In the three years Dan had been doing this, he had only once seen Hiram Silverstine show up at his work site. This did not bode well. Hiram was a happy-looking middle-aged man who made no bones about not wanting to work terribly hard. His smile was twitchy but genuine and he came over to Dan with his eyes on the sign. “Nice job, Dan. You know, I really appreciate your work out here the last couple years. After the last pack of slackers I’ve had out here, you’ve been money in the bank. And I like you, so I’m going to get right to the point. I wanted you to hear it from me.” The man took a deep breath which made his short-sleeved button down shirt gape a little. His shoulders slumped as he let the breath out. “The lottery is replacing the sign with one that does electronic updates.”
Dan wasn’t surprised. “When?”
“The guy said he’d be here around now. I’m really sorry about all this, and I know it’s really short notice, which is extra shitty. Wasn’t my fault though, the lottery guy, Goodman, seems like he’s got his ass in a knot about this thing, especially with someone winning the big one just recently. So, I’ve hooked it up with the lottery people and we’re giving you a four-week severance, enough to get you through until people start ramping back up for the fall semester.” Hiram squinted at a black sedan as it drove up and parked. “I think this is him. Only a guy with a government fuel card and good AC would drive a black car in this kinda heat.”

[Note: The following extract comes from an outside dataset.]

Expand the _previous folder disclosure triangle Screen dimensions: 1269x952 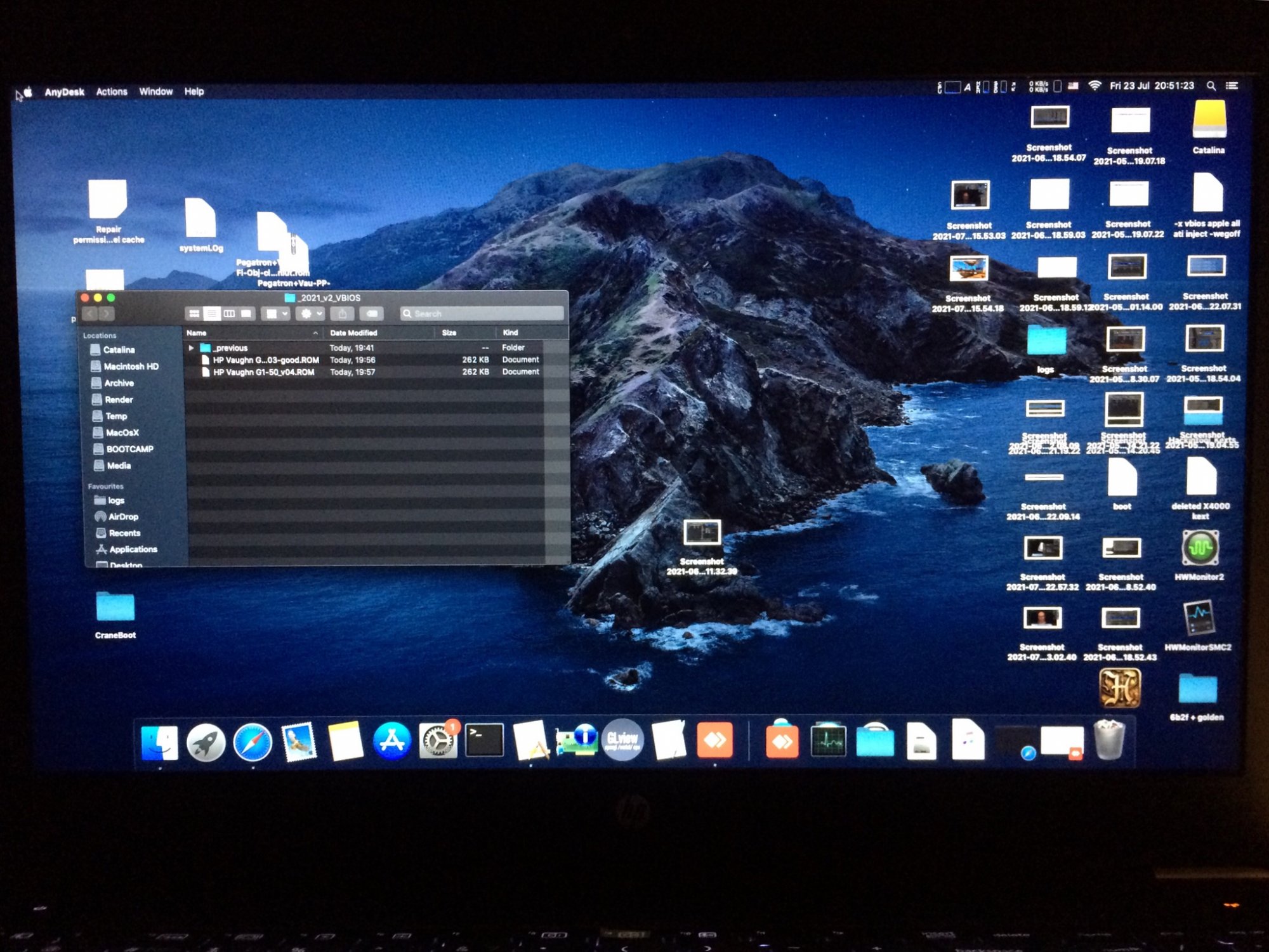click(x=191, y=348)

Dan shook his head, making his brown mop of hair flop around. Not all of what he was hearing sank through the Heinekens. “Sorry, can you give me that again, Hiram?”
“You’re fired, but we’re going to pay you for one more month.” The older man shook Dan’s bewildered hand as a man in a tan suit came over.

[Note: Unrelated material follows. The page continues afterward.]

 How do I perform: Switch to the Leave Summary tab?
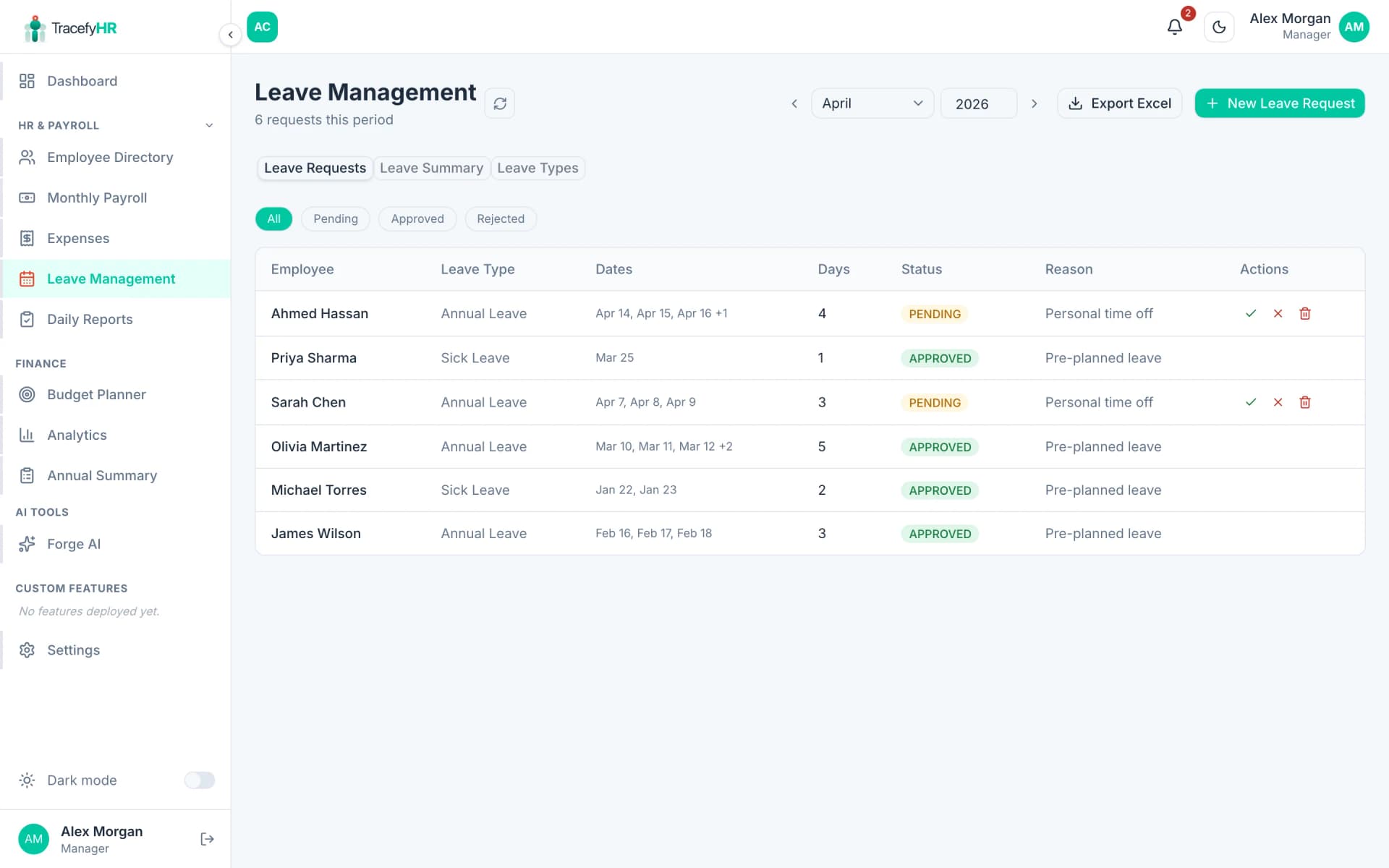coord(431,168)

“I take it you are Mr. Silverstine?” The lumbering man was had a face that reminded Dan of ground beef. “Vic Goodman.”
The meaty man shook the older man’s hand and tilted his head toward Dan. “This the kid?” Mr. Silverstine nodded his head and Mr. Goodman smiled with half his mouth.
Dan flinched as the meaty man started to approach him with his hand in his breast pocket. The guy stepped out of every gangster movie ever made. Dan half expected that hand to come back out with a gun like some kind of dime novel tough. The irrational thought that his termination was far more literal than Hiram had led on. Instead, the meat-faced man pulled out some paper. He stuffed it into Dan’s hand before he could back away and shook over it. The handshake lasted longer than was comfortable.
The man’s face was almost menacing in its sincerity. “I’m a big fan of your work here. You have served the Commission and myself well. You are reliable, and that’s a rare thing. Please let me know if there is any way that I can help you.”
Dan was frozen in his confusion as Vic Goodman left the paper in his hand and let him go. The big man then turned to talk to Mr. Silverstine about the improvements to the sign. His cush job was gone, just like that. And to add non-sequitur to vertigo, he found a hundred dollar bill and the business card of the guy who had just graciously fired him in his hand.
Too bad the one hitter was out. He really felt like a drag.